Smartphone technology may be well suited to behavioural therapy for addiction, depression and other disorders by making treatment more accessible and trackable by medical professionals, researchers say.
“Digital therapeutics are validated scientific treatments delivered in the form of software, which can increase access and provide an immediacy,” said Yuri Maricich, head of the clinical and regulatory team at Pear Therapeutics.
The company has received approval in the US for apps to treat opioid addiction and other kinds of substance abuse.
In January, Pear launched in co-ordination with Novartis unit Sandoz the reSET-O prescription digital therapeutic 12-week cognitive behavioural therapy to treat opioid addiction after receiving approval by the US Food and Drug Administration. It is offered with the commonly used medication buprenorphine for adults under the care of a therapist.
The app includes a dashboard that allows medical teams to monitor a patient’s progress and offer reminders and training.
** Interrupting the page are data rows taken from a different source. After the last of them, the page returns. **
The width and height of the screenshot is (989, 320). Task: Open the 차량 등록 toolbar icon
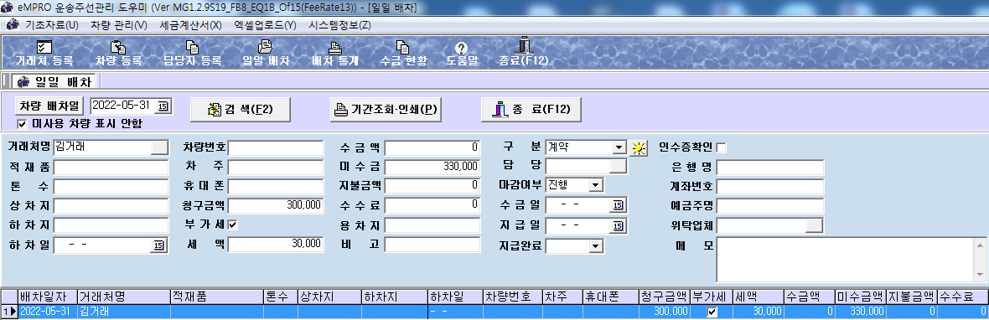tap(118, 47)
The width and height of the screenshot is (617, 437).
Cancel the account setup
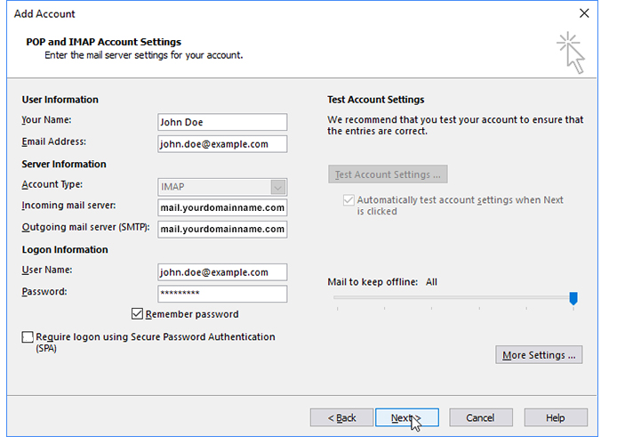click(481, 417)
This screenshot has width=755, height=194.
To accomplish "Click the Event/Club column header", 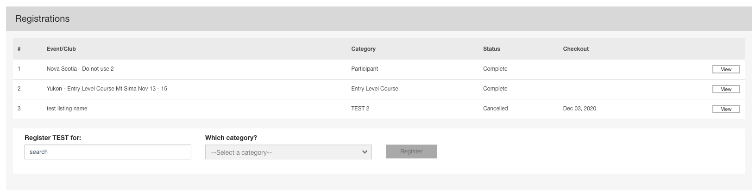I will coord(61,49).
The patient follows onscreen prompts by answering quiz questions, reporting medication usage and reporting substance use, cravings and triggers.
Reprogramming brain rewards
The goal of these apps is to “reprogram” the brain’s rewards system once it has been distorted by addictive substances.
With these technologies, “you disrupt that behaviour chain and learn new skills to make lifestyle changes to stop self-defeating patterns,” said Lisa Marsch, of Dartmouth University, which has conducted trials with Pear and other digital therapeutics firms.
Marsch said research on digital therapies has been ongoing for decades but that the growth in smartphones has made it easier to deliver such care. “People can use it 24/7 as a clinician in their pocket,” she said.
The effect on substance addiction is notable – 40% of patients who used the application along with standard therapy abstained from alcohol, cocaine, marijuana and other substances over three months compared with 17.6% for those receiving standard therapy alone.
Shawn Ryan, a University of Cincinnati professor of medicine and president of the Brightview addiction clinic, said one advantage of digital treatments is that therapists can better track patient progress.
“The digital platforms have figured out how to deliver that treatment and track them,” he said. “There’s so much more data we get by evaluating this through digital platforms.”
Additionally, digital therapies can be delivered remotely in areas where medical care is scarce.
Opioid addiction has ravaged many US communities over the past decade. An estimated 47,000 people died in the US from opioid overdoses in 2017, according to the Centers for Disease Control, and 1.7 million people were suffering from addiction to painkillers like OxyContin.